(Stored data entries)
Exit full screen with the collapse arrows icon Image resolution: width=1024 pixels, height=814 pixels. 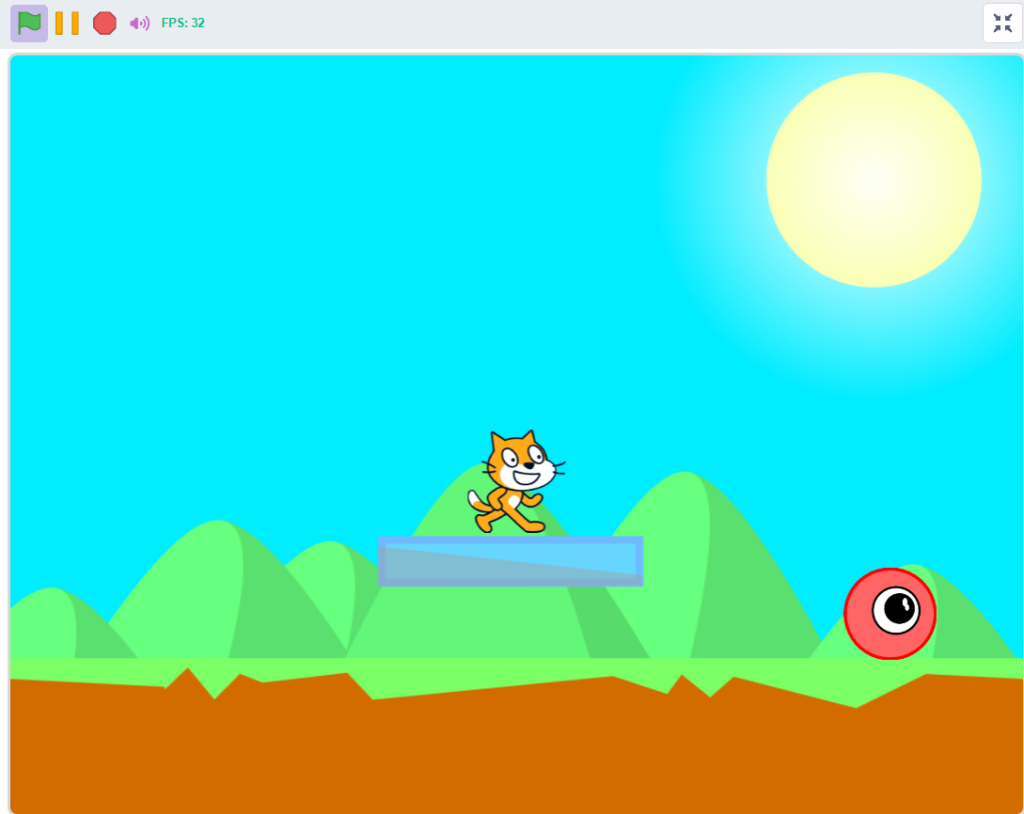tap(1002, 23)
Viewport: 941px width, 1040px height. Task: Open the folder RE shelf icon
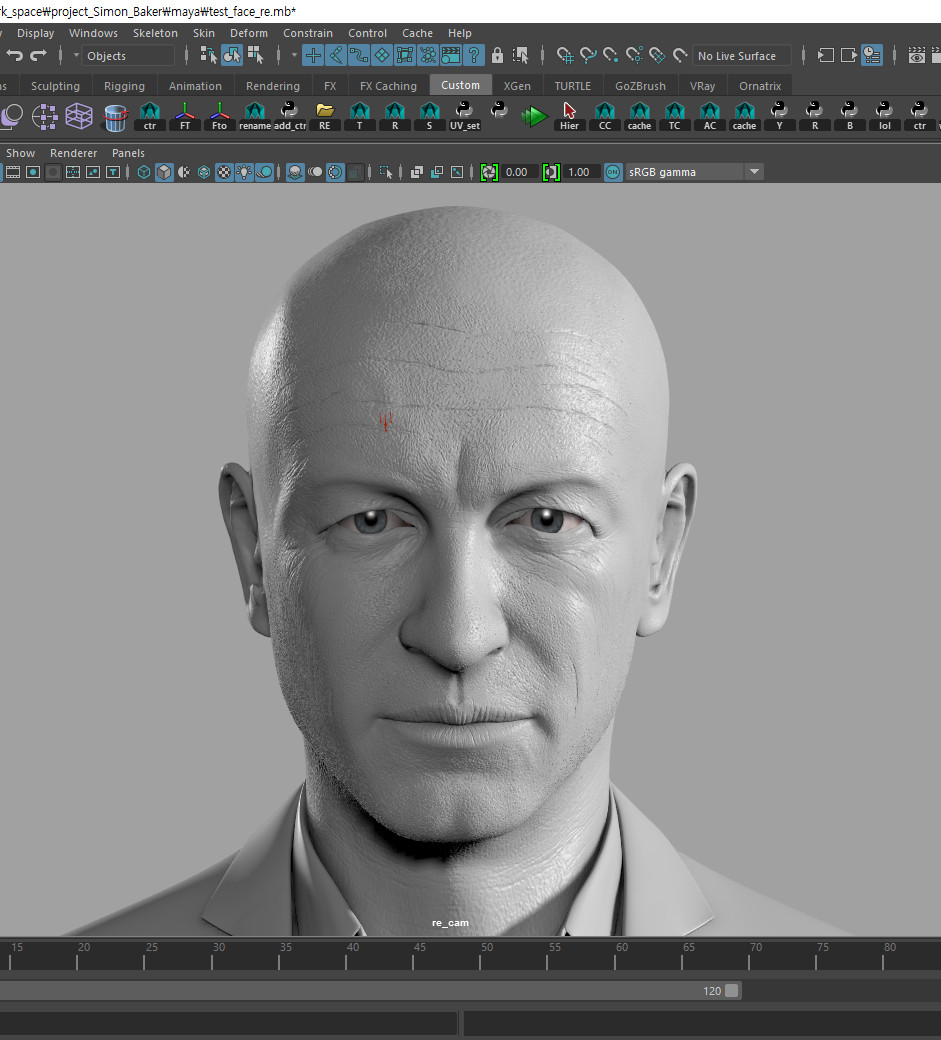324,114
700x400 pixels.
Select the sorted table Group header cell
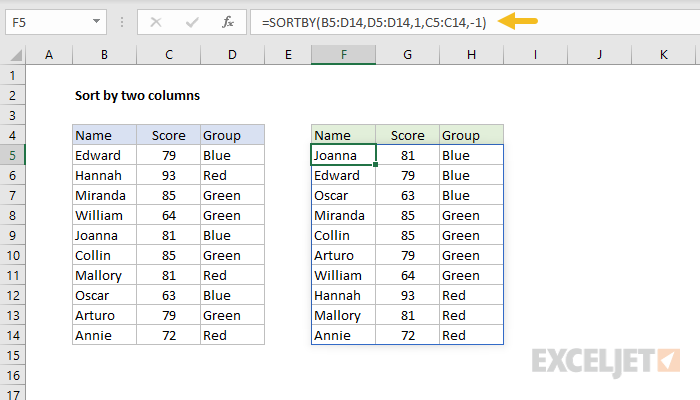pos(471,135)
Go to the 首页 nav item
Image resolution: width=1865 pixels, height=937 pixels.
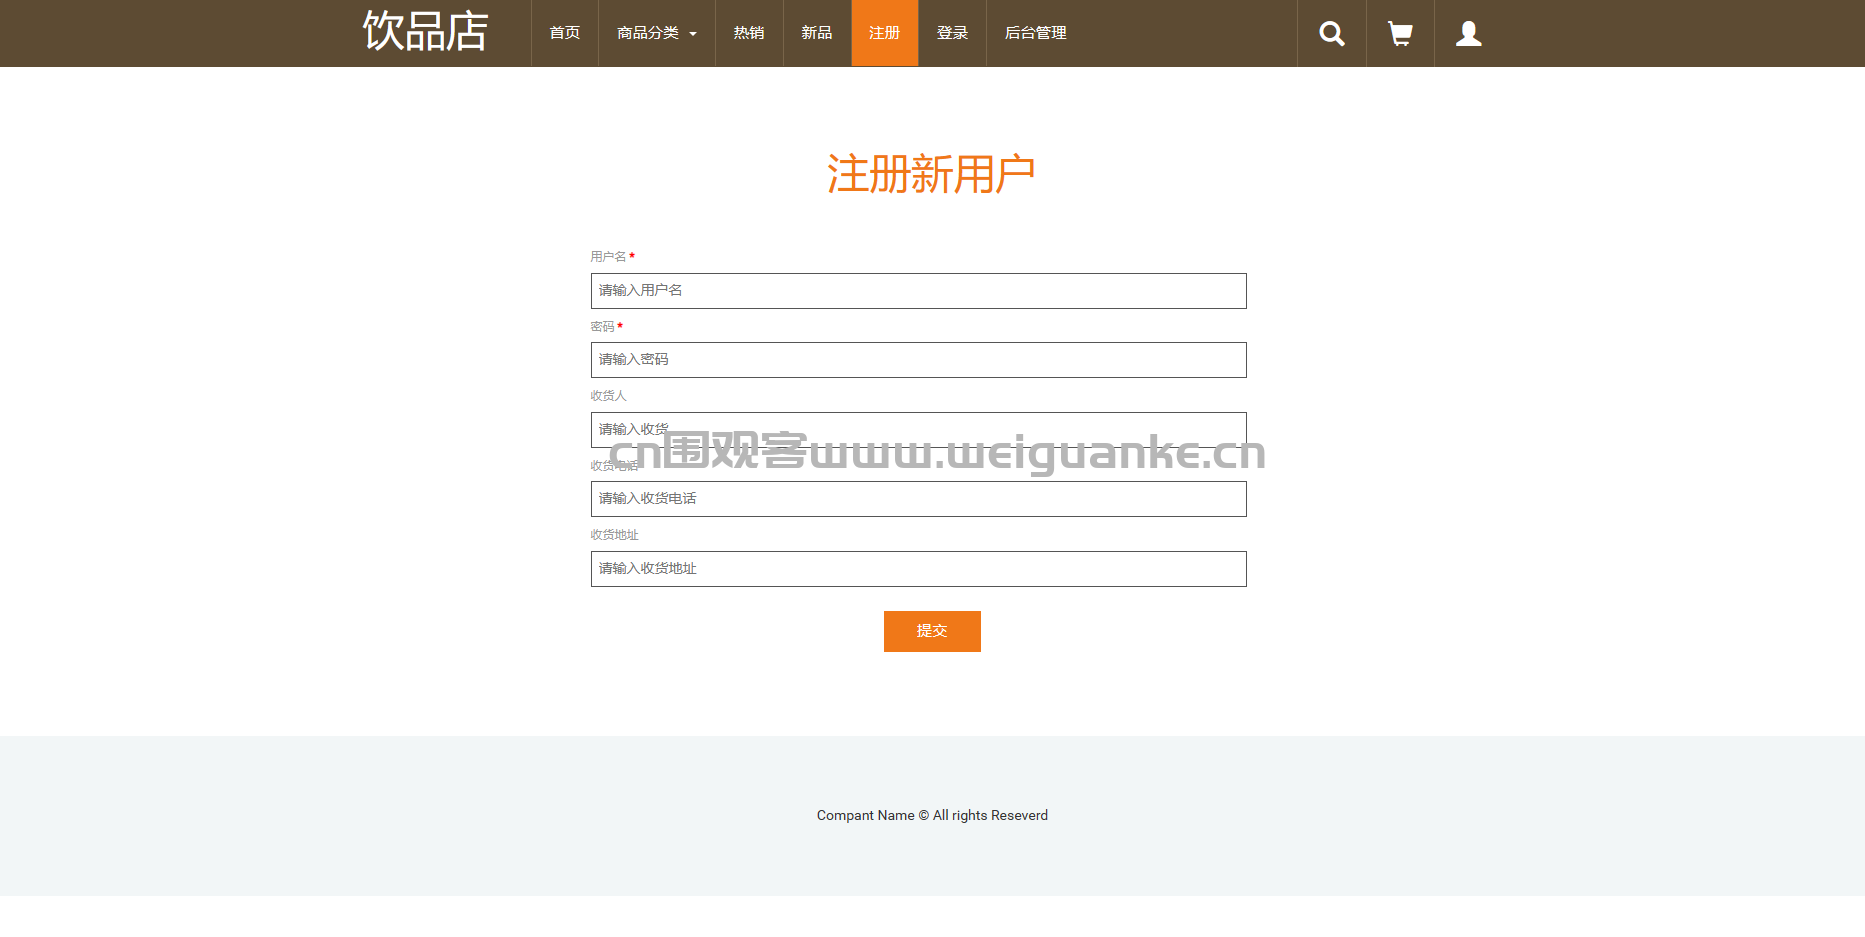point(564,33)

**Your objective**
What is needed is a word-for-word repeat of every line from the line with "Select the sorted table Group header cell" to the end of the entries above; leave out the pictures.

**Response for this exercise**
Select the sorted table Group header cell
pos(471,135)
Go to the 首页 nav item
Image resolution: width=1865 pixels, height=937 pixels.
point(564,33)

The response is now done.